In one embodiment, the one or more RF electrode 62 can be use to deliver sufficient thermal energy to heat injury the airways (i.e. the inner lumen of the airway) or alternatively sufficient energy delivery to induce thermal injury of the airways and surrounding vascular structures and a region of parenchymal lung tissue. Deposition of sufficient thermal energy (typically enough to raise native tissue temperatures above 45 degrees C. and more preferably above 65 degrees C.) will injure and traumatize the adjacent cells and tissue and initiate a healing response and resulting neointima hyperplasia in the airways as well as necrose and scar down the pre-selected lung region. As ventilation and arterial perfusion of the cells in the target lung region is prevent by thermally induced airway occlusion and tissue necrosis, these mechanisms will be sufficient to permanently prevent re-inflation of a thermally treated lung region.

While preferred embodiments of the present invention have been shown and described herein, it will be obvious to those skilled in the art that such embodiments are provided by way of example only. Numerous variations, changes, and substitutions will now occur to those skilled in the art without departing from the invention. It should be understood that various alternatives to the embodiments of the invention described herein may be employed in practicing the invention. It is intended that the following claims define the scope of the invention and that methods and structures within the scope of these claims and their equivalents be covered thereby.

Claims

1. A treatment catheter for abrading an airway comprising:

an elongated catheter having proximal and distal ends and an inflatable balloon located on the distal end of the catheter; and

said inflatable balloon adapted to be disposed within the airway and having a plurality of members for injuring an inner lumen of the airway sufficient to induce neointima hyperplasia and occlusion of said airway.

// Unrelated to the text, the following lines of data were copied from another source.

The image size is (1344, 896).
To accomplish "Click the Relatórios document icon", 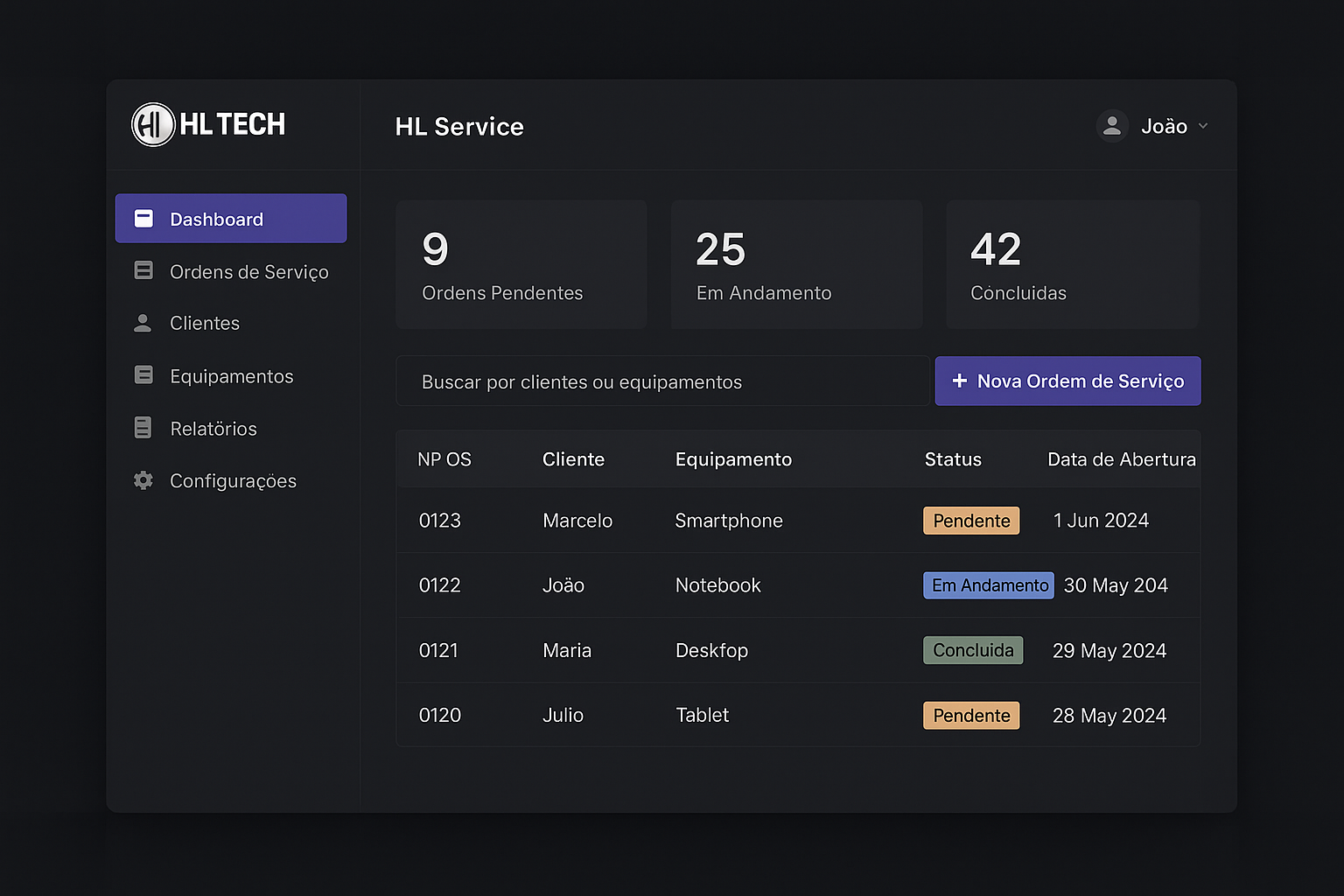I will tap(143, 428).
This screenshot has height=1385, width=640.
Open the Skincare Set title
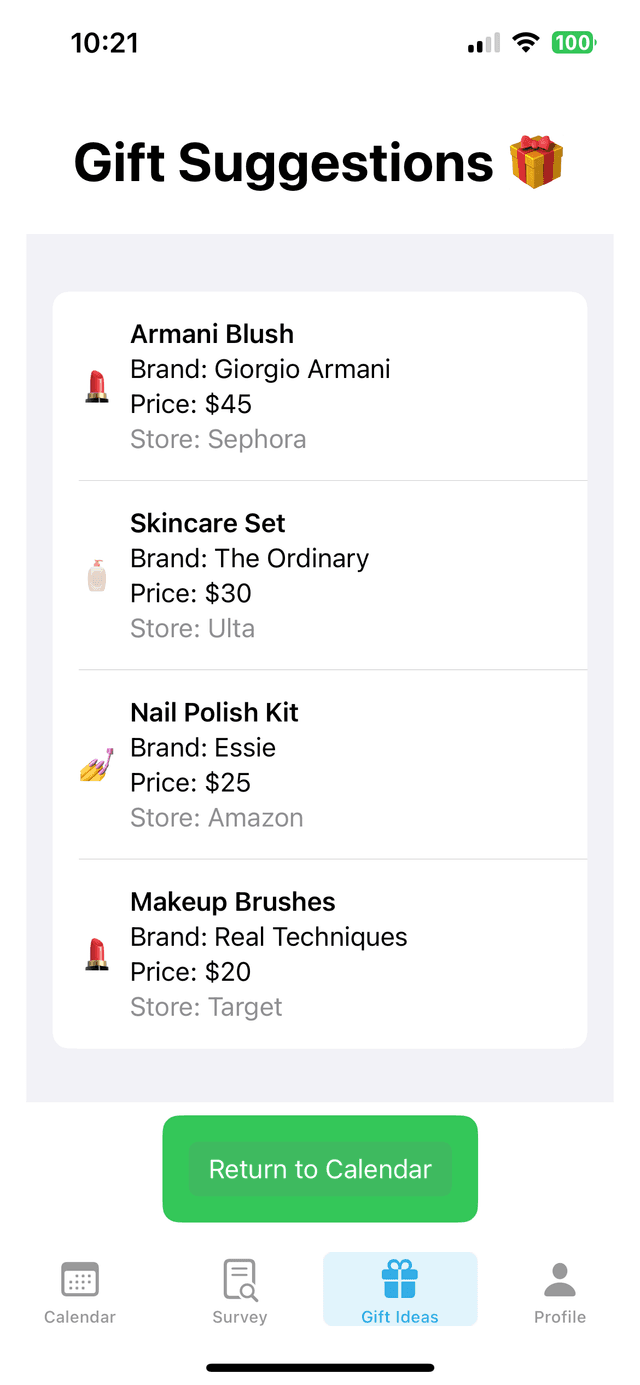(208, 523)
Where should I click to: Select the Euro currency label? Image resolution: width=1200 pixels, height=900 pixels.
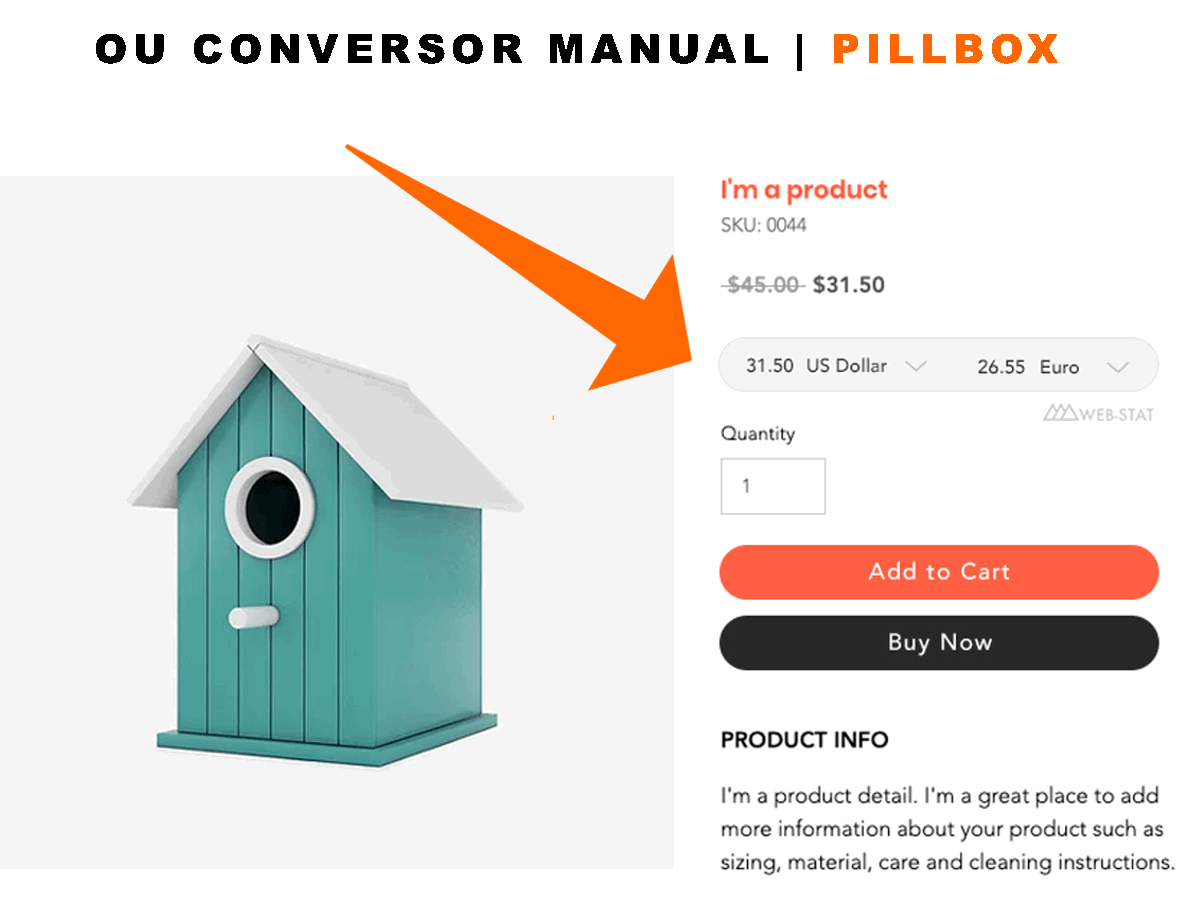1059,367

2. The catheter of claim 1, wherein the members are adapted to mechanically abrade the inner lumen of the airway.

3. The catheter of claim 1 wherein the members are one or more energy delivery members adapted to thermally injure the inner lumen of the airway.

4. The catheter of claim 3 wherein the members are one or more RF electrodes.

5. The catheter of claim 3 wherein the member are adapted to deliver energy to tissue surrounding the airway.

6. The catheter of claim 5 wherein the member are adapted to sufficient heat the surround tissue to a temperature sufficient to shrink collagen.

7. A method of occluding a patient's airways to achieve lung volume reduction, said method comprising:

advancing a bronchoscope into an airway and positioning treatment catheter into a segmental or subsegmental airway of a patient;

traumatizing inner lumen of the airway in order to induce neointima hyperplasia in the airway and partially or completely occlude the airway.